Lo que sucede es que, retorciendo el significado de las expresiones (autonomía de lo temporal como independencia de lo Divino), el laicismo pretendía y pretende, manteniendo su identidad, romper el triángulo Dios-hombre-mundo aplastándolo y reduciéndolo a una línea horizontal en la que Dios, como vértice elevado, pero unido a los otros desaparece. El orden temporal, tiene, a lo sumo (como en la fórmula teilhardiana) un principio y un fin, un alfa y un omega, un punto de partida y un punto final. De este modo, el Dios providencia y el Cristo camino y vida para el camino, se diluyen y acaban perdiendo toda vigencia y todo significado. ¿Qué puede significar, para estas concepciones acomodaticias y residuales del cristianismo, la fiesta de Cristo Rey?
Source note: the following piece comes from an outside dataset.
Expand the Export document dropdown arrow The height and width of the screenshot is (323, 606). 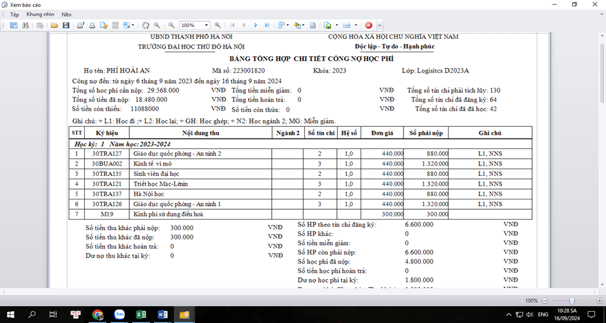[x=336, y=25]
Por lo que respecta al hombre, como vértice de ese mismo triángulo, el laicismo se empeña en un trueque fraudulento, al poner el énfasis de la dignidad del hombre, no en su filiacion divina, sino en el dictamen individual de la conciencia, haciendo de la conciencia subjetiva de cada uno, la fuente de los criterios de moralidad, olvidando que si hay conciencia sicológica libre, que hace al hombre responsable, es decir, capaz de diálogo con Dios y de respuesta afirmativa o negativa a sus requerimientos, no existe conciencia moral libre. (Se nos dice con frecuencia: Cada uno obre según su conciencia; ¡ayá cada uno con su conciencia!; aborto, cuestión de conciencia. etc)

"La conciencia, -ha dicho Pablo VI en su alocución del 12 de febrero de 1969-, no es por sí misma árbitro del valor moral de las acciones, sino intérprete de una voz superior. No es fuente del bien y del mal, sino advertencia tan sólo", añadiendo la Constitución "Gaudium et spes" (número 16) que "la conciencia descubre una ley que no se dicta a sí misma y a la cual debe obedecer." Ahora bien, si la conciencia individual es -como se dice de contrario (es decir equivocadamente)- fuente de los criterios de moralidad sin apelación a unos baremos revelados y objetivos, la idea de Dios se difumina o se rechaza, el hombre busca en sí la razón de su dignidad, se autocentra e idolatra, se estima su propio salvador y se convierte en el demiurgo (creador) de su propio destino. ¿Qué puede significar, para estas concepciones propias de un cristianismo autosuficiente y orgulloso, la fiesta de Cristo Rey?.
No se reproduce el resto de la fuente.